Trust and Vulnerability

 

Hi, everybody. I’m Mike Staver. This is Mondays with Mike, a weekly video series where I answer questions from people just like you. Here’s this week’s question.

“Which comes first, trust or vulnerability?”

Marty: I think it has to be trust. I don’t think you’re you’re able to be vulnerable, like truly vulnerable if you don’t have some level of trust either. In the situation, the person or or whatever is going on. But I feel like humans are preprogrammed to kind of keep that that wall up. If we don’t have trust, a trust, a situation where we feel safe.

Mike: But then how do we know the other side of that is and how do we know if we can trust if we don’t give them something to prove they they’re trustworthy?

Marty: That’s I guess that’s a good point there. I guess at some point has to be that leap of faith is.

Mike: Something, right? Yeah, this is a good question.

Well, let me answer it this way.

I love what Marty said because what he said was, I’m not going to lay down in the hammock if I don’t have reasonable assurance and I’m not going to fall through the hammock. Right. Not going to jump out of the airplane if I don’t have reasonable trust that the parachute is going to open. So there’s a couple of things about trust and vulnerability. The first thing is make sure that where you place that trust and where you have that vulnerability has a reasonable chance.

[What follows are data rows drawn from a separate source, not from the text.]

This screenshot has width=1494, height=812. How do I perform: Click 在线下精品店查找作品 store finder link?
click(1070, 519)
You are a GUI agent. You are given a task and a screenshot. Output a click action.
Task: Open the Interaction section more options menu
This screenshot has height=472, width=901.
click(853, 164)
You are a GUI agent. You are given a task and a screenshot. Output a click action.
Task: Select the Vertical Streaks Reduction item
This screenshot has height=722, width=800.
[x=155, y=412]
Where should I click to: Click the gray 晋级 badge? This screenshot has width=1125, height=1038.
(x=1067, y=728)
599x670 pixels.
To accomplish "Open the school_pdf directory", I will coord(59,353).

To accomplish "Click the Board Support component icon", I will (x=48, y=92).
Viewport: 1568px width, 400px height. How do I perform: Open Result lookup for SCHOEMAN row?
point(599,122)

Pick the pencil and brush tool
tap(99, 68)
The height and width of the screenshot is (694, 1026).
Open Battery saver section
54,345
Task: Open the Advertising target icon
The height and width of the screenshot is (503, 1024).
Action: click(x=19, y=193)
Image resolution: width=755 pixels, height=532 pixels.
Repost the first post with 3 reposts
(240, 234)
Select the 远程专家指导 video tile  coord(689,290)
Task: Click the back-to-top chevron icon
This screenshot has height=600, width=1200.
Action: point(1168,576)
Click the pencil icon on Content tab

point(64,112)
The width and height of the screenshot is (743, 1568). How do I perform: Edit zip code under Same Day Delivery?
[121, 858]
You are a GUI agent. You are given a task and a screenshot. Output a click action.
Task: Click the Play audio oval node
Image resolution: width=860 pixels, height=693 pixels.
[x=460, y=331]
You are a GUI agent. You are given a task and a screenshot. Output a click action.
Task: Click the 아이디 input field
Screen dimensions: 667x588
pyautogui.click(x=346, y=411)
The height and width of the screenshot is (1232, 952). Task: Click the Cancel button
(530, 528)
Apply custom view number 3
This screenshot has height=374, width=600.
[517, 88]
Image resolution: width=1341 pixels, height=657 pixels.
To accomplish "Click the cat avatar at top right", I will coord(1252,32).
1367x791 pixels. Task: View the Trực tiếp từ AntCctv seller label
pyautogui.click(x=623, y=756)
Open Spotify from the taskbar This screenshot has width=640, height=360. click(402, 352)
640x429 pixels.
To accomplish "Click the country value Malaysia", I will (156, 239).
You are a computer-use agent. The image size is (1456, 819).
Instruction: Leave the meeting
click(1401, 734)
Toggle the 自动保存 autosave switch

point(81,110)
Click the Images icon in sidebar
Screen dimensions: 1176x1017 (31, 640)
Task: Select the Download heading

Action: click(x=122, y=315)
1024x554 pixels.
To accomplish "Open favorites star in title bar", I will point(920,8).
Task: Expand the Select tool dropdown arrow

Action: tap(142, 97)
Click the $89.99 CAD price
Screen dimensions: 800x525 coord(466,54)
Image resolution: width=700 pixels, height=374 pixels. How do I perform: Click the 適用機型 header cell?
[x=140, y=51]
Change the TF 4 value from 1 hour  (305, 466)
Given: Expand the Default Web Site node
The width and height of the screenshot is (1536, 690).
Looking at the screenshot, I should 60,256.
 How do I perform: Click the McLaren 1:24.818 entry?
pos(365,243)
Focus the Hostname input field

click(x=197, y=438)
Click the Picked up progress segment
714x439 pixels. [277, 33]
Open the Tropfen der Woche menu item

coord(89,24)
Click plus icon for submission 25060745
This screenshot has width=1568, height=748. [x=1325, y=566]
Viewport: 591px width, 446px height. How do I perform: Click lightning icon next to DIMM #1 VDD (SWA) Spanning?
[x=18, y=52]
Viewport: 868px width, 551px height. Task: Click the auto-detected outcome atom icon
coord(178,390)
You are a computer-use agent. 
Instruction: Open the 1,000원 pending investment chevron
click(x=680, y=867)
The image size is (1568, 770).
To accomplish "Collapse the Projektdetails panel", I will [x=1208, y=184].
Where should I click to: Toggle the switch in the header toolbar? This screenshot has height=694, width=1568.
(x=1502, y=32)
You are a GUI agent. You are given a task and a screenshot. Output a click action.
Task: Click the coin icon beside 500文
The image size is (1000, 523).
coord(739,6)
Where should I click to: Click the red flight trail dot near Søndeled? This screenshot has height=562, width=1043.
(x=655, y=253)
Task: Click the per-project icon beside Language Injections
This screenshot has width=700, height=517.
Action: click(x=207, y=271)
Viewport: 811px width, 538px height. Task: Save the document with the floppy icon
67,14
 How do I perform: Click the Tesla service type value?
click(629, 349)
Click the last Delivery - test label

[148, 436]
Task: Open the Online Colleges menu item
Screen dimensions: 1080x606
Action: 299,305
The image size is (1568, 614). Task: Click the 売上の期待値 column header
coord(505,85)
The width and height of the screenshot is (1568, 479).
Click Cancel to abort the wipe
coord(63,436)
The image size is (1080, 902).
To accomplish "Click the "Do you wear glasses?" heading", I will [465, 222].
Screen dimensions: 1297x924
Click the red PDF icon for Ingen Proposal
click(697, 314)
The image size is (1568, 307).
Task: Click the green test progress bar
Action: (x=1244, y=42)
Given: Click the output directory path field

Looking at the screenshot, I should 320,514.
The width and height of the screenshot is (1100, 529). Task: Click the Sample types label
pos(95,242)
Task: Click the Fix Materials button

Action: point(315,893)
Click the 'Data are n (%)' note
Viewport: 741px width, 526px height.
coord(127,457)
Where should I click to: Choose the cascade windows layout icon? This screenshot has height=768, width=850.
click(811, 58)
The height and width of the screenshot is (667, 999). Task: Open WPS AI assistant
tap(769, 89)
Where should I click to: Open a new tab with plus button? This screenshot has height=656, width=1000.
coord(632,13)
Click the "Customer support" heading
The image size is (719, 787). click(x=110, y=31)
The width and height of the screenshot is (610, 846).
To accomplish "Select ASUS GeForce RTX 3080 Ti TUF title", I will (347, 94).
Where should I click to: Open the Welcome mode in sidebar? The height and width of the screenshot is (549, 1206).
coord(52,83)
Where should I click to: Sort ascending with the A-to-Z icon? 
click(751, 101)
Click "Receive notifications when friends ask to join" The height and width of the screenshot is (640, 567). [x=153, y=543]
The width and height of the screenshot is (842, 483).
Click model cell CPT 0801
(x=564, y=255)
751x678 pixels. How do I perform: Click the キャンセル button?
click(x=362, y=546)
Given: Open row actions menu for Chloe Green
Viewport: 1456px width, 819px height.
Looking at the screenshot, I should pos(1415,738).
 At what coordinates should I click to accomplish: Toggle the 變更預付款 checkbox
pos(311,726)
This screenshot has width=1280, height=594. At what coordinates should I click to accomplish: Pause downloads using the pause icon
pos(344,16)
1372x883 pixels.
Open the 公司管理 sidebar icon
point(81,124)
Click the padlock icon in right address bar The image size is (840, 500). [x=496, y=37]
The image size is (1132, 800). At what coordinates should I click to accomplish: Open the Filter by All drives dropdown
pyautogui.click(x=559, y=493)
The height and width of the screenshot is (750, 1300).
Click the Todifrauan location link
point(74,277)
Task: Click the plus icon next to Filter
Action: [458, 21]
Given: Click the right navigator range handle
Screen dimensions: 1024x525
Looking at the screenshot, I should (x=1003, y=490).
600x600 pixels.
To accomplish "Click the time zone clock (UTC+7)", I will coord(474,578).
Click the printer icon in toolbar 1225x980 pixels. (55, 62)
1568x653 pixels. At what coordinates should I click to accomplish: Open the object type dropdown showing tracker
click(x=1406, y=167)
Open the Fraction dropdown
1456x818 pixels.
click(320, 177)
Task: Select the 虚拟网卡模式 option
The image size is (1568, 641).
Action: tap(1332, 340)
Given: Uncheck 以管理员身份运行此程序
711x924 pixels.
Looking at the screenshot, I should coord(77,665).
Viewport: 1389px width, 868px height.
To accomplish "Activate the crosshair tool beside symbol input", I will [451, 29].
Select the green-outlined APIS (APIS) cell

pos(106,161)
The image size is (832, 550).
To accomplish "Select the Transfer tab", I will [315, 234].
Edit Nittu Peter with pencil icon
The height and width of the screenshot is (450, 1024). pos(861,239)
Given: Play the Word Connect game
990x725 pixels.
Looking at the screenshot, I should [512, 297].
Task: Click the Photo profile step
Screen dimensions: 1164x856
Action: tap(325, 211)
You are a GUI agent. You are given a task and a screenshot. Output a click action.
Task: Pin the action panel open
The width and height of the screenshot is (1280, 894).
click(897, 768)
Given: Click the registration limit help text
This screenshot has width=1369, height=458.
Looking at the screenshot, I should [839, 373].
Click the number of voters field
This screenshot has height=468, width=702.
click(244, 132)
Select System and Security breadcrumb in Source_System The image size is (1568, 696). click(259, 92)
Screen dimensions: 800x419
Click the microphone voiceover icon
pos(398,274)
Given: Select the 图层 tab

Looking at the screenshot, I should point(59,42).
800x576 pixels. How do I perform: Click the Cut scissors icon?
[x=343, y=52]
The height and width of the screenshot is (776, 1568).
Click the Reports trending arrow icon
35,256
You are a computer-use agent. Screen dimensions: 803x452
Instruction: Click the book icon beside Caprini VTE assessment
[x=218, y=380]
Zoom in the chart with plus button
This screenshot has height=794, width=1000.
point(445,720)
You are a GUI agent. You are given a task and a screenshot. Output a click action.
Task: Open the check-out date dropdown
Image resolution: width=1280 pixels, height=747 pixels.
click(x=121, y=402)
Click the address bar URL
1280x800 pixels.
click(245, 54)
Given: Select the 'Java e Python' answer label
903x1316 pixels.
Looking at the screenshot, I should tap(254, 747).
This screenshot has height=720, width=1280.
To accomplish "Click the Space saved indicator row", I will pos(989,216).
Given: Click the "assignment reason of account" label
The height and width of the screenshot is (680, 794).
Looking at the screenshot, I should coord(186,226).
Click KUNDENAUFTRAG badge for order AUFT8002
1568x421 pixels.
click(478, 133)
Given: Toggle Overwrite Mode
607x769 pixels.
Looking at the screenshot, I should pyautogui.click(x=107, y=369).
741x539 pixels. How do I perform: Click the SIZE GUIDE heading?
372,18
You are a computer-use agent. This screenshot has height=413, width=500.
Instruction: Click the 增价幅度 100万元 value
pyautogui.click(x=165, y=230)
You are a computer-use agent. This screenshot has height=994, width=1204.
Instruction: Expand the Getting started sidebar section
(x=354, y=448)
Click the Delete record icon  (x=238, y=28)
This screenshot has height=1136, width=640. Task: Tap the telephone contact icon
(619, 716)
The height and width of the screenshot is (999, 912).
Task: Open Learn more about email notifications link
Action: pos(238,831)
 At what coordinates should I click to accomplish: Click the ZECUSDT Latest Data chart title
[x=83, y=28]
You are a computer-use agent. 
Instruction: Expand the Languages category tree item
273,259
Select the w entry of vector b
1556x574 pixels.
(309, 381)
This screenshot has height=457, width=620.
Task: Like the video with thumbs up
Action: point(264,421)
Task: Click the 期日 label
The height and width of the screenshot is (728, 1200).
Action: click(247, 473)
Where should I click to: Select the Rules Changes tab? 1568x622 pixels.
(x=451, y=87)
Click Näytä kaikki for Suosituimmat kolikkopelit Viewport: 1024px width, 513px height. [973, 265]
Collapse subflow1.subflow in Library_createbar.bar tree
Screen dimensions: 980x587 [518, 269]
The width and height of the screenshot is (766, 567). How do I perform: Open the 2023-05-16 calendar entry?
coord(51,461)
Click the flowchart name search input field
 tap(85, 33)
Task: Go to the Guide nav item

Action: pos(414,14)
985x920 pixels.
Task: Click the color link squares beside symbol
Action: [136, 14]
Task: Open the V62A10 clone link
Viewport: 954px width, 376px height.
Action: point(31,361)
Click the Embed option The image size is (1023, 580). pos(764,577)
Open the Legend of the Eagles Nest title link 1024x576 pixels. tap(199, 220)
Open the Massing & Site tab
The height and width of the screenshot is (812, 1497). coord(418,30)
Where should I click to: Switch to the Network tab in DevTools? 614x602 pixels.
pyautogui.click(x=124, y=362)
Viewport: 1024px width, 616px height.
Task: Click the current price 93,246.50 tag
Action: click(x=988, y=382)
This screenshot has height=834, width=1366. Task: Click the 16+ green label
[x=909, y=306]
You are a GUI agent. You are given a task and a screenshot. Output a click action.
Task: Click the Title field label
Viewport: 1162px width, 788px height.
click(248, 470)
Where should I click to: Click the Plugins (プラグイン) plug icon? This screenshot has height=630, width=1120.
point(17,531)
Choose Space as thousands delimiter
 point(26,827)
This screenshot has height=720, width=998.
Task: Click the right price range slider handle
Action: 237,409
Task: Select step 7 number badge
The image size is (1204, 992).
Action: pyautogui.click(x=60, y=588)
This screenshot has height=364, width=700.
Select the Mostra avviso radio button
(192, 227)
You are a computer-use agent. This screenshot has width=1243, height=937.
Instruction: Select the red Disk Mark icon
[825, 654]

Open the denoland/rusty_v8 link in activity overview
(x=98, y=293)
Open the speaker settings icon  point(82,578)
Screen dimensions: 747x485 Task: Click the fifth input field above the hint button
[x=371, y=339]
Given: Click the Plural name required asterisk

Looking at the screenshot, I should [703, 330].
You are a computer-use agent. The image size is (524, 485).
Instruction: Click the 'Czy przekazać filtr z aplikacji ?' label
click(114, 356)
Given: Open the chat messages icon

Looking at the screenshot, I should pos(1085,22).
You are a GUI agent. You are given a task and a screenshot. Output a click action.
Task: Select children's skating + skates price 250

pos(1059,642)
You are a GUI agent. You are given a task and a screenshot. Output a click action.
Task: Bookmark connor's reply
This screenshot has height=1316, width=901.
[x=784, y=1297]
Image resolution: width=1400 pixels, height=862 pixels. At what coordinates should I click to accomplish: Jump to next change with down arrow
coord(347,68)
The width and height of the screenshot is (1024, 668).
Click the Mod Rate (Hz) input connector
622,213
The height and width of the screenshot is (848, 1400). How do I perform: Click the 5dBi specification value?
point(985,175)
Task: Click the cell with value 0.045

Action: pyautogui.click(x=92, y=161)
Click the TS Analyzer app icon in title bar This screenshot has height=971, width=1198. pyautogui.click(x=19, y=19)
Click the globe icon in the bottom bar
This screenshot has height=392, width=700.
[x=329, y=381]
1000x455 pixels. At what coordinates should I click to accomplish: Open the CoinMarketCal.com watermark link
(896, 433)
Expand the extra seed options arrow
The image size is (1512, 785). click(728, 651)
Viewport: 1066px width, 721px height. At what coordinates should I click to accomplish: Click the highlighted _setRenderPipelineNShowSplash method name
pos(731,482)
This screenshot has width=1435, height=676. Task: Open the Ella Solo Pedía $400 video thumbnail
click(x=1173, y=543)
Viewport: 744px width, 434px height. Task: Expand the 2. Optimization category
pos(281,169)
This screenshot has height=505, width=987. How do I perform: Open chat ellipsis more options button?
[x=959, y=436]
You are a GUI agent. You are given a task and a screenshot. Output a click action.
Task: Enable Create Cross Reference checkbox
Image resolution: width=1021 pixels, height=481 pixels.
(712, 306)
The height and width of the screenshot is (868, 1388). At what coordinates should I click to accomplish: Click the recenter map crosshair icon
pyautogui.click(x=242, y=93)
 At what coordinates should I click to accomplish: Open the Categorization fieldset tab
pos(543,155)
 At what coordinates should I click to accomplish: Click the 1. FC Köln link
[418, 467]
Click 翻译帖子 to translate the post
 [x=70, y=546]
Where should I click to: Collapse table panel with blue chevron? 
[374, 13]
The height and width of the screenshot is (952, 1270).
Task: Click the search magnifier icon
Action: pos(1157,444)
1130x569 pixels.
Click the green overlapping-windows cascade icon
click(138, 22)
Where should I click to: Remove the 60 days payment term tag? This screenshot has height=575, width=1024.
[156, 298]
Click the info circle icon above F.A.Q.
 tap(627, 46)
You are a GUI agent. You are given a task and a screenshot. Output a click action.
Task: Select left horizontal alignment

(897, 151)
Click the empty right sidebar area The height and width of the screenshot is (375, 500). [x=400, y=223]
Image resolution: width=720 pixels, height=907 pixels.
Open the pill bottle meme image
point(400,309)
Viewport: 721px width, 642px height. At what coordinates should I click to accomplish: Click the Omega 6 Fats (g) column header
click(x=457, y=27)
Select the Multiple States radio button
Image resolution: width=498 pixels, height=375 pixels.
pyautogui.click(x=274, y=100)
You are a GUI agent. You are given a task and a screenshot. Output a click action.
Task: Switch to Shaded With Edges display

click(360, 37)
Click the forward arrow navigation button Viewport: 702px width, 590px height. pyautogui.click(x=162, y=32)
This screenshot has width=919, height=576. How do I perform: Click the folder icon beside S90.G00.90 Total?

I see people all the time going out and sharing personal information with people that have in no way proven,
demonstrated or acted in a way that they can be trusted. It’s not that they’re mistrusted. So I want to give you this equation. I’ve used it before in Mondays with Mike. Consistent behavior plus time equals trust. But I can tell you this if you’re never vulnerable with anybody, it’s probably you probably have some trust
issues and it’s probably not anybody. Right. It’s probably you taking a look at that. Trust and vulnerability are very close cousins.

So I want to encourage you to understand that vulnerability is an important part of mental and emotional health. So find small incremental ways that you can trust so that you can lean into vulnerability, because I believe both of those are the key to successful relationships.

I hope that’s helpful!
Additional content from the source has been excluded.